Protein Could Help Patients With Muscular Conditions Get The Benefits Of Exercise
Researchers may have found a way to help people who can't exercise get the benefits exercise has to offer. Scientists working at the Salk Institute have managed to determine that a protein called ERR gamma, or ERRy, can help deliver those benefits.
That protein is one of 20 that is activated by the PGC1α and PGC1β proteins the researchers found. It's closely related to others that are associated with muscular energy and endurance, according to a release from the Skalk Institute. Through research done on mice, the researchers were able to determine that the ERRy protein helps control the genes that help create the mitochondria that are needed for mitochondrial energy production.
Those mitochondria are essential to the production of blood vessels that bring more oxygen to the muscles and help repair them after endurance exercise, said the release. Researchers also found that the presence of the proteins increase the exercise performance of the mice they examined the proteins in and helped remove toxins.
---+---
▸ Work to complete:
Write the next part of the article about the ERR gamma protein and exercise, starting after its last sentence. The entries have no connection to the article about the ERR gamma protein and exercise.

▸ Dataset excerpts:
---+---
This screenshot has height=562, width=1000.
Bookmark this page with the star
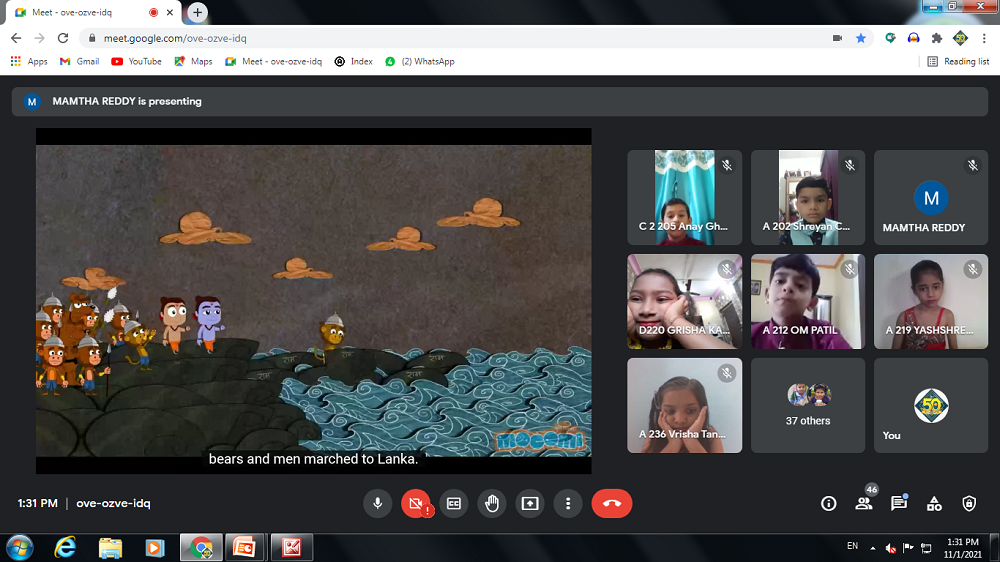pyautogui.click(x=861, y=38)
---+---
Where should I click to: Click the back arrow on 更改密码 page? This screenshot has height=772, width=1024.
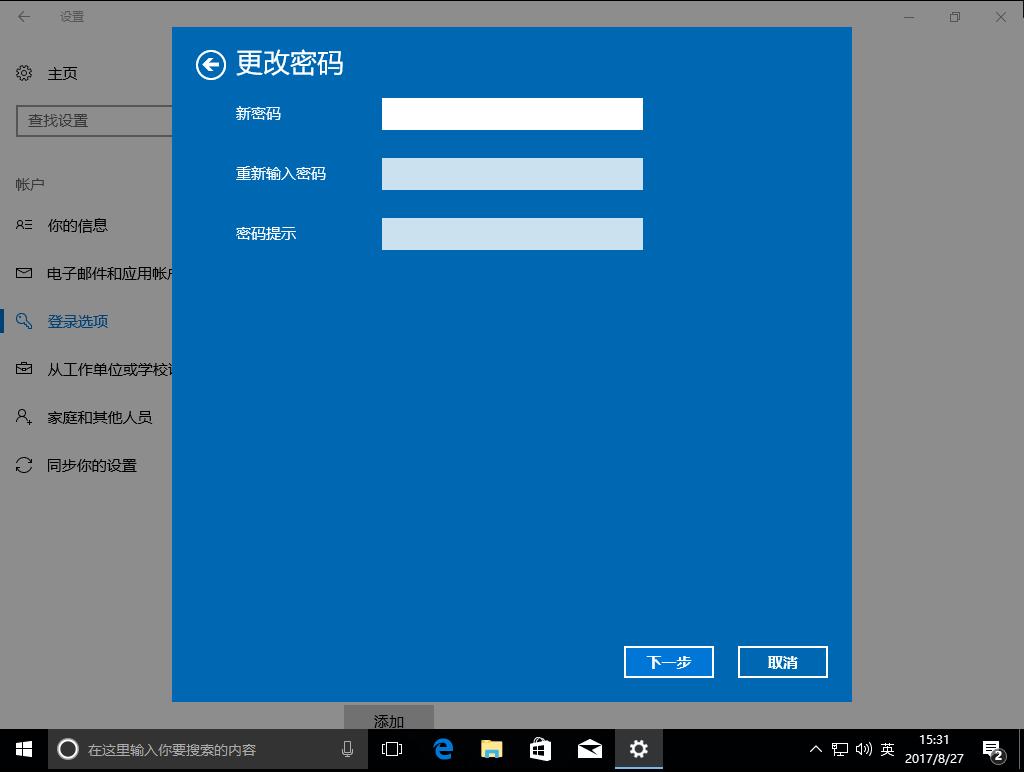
---+---
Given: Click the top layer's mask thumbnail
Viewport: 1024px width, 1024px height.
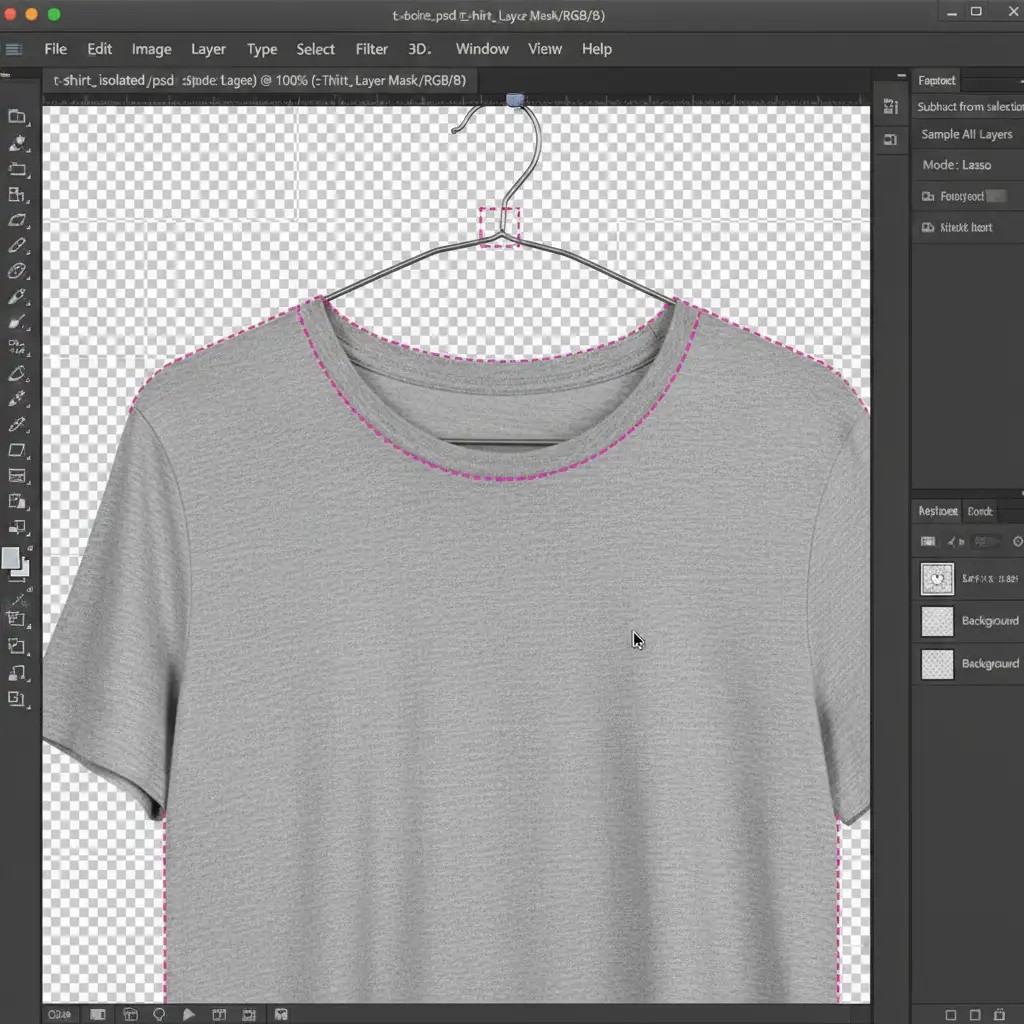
---+---
▸ Response for this exercise:
"We now know that, by increasing mitochondria energy output, ERRγ can actually rescue damaged muscle. If we can identify small molecules that specifically target ERRγ, we hope to help people with muscular dystrophy and other skeletal muscle conditions,” said Ronald Evans, director of the Gene Expression Laboratory where the research was done, in the release from Salk.
If that molecule could be isolated and put into pill form, it could change the lives of people with muscular conditions. Researchers have been working on a compound called 516 that could do that just, The Washington Post reported.
The paper associated with the research was published Tuesday in the journal Cell Reports.